Firstly I thought we were talking about Use of Home for Self Employed.

Then Doug quotes from a Tax Bulletin, but it concern's employee's.

Then he says the wording is virtually the same for the SE.

And now you refer to the Taxes Acts.

Upshot: I cannot find any reference to any maximum or guidelines about Use of Home for the SE. Unless I've missed something somewhere, which is what I'm concerned about.

I know all about 'wholly and exclusively'. But there are unwritten concessions, otherwise there wouldn't be any Motor Expenses and Telephone and Mobile etc.etc. in many sole traders accounts without the PU adjustment.

David

Reply to
David Floyd

David, there is nothing in the Taxes Acts which says *specifically* that a taxpayer is entitled to deduct x per week in respect of Use of Home as Office.

The IR have permitted a lump deduction for all the years which I have been dealing with clients' Tax Returns. It is not really a concession, more an acknowledgement that trying to itemise small deductions can be time consuming and self-defeating.

I have already posted that certain expenses are capable of apportionment, and thus can stay within the "wholly & exclusively" test - which is the hurdle the self-employed need to jump to obtain the relevant tax deduction.

The fact that the IR have "conceded" the point for employees, in Tax Bulletin 68, means that it also can apply to the self-employed where the deductibility test(s) are usually less onerous.

Reply to
Doug Ramage

"Ronald Raygun" wrote

RR, what "CGT return" is this? I didn't think that people needed to make a 'CGT return' for sale of "100% PPR"?

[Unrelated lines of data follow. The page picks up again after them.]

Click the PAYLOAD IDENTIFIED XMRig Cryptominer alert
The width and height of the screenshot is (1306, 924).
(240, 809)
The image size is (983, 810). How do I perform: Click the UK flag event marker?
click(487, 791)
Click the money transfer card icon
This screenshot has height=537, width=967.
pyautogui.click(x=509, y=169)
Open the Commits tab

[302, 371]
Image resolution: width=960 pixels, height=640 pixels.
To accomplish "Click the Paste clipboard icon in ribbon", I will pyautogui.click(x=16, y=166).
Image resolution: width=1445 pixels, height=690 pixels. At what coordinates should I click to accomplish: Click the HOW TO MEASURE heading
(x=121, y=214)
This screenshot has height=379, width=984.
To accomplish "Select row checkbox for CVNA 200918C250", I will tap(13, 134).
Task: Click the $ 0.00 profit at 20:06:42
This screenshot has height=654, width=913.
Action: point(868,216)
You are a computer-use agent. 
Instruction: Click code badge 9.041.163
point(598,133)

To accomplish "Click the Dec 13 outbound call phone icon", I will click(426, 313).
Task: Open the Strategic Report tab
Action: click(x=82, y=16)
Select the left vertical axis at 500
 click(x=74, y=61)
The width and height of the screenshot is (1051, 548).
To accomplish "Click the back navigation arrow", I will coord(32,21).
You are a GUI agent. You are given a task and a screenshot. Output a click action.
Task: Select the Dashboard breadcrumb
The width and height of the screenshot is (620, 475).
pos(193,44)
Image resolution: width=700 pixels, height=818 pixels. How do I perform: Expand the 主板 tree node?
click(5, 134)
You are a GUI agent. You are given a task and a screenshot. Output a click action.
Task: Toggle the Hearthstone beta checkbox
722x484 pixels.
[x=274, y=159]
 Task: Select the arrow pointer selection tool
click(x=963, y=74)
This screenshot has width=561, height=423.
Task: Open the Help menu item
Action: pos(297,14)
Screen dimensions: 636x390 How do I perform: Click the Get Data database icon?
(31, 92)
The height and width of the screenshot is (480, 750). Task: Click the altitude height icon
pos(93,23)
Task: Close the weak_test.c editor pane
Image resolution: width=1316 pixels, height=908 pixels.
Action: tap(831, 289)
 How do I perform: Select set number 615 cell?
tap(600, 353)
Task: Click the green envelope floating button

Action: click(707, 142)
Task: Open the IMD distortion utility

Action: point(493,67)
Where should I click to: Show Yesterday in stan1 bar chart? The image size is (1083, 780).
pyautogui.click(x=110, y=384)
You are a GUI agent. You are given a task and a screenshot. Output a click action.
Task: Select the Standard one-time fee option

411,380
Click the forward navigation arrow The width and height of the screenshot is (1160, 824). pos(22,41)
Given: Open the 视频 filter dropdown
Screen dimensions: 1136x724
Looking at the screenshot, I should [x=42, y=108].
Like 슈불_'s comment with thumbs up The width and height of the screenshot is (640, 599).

IR283 ("PRIVATE RESIDENCE RELIEF") states:- "If you meet all these conditions, you will not have to pay Capital Gains Tax on the disposal. You will not need to complete the Capital Gains Pages of your Tax Return..."

Reply to
Tim

You are correct.

Reply to
Doug Ramage

That's right enough, though he could have rented the place out for a few years prior to selling, in which case even if no CGT would turn out to be payable in respect of the rental use (ignoring the room-as-office aspect), he would still have had to complete the CGT pages. He could then have omitted to mention room-as-office use in respect of the period when the rest of the house was indeed his PPR.

I should have worded it better, to include the more usual case of implicitly reporting 100% PPR use by failing to complete CGT pages. In this case interest could only be aroused as a result of trawling the Land Registry, which I suppose must happen to some extent. I'd expect it to be pretty rare for someone to come knocking on one's door to ask why CGT pages had not been completed and business use not been declared.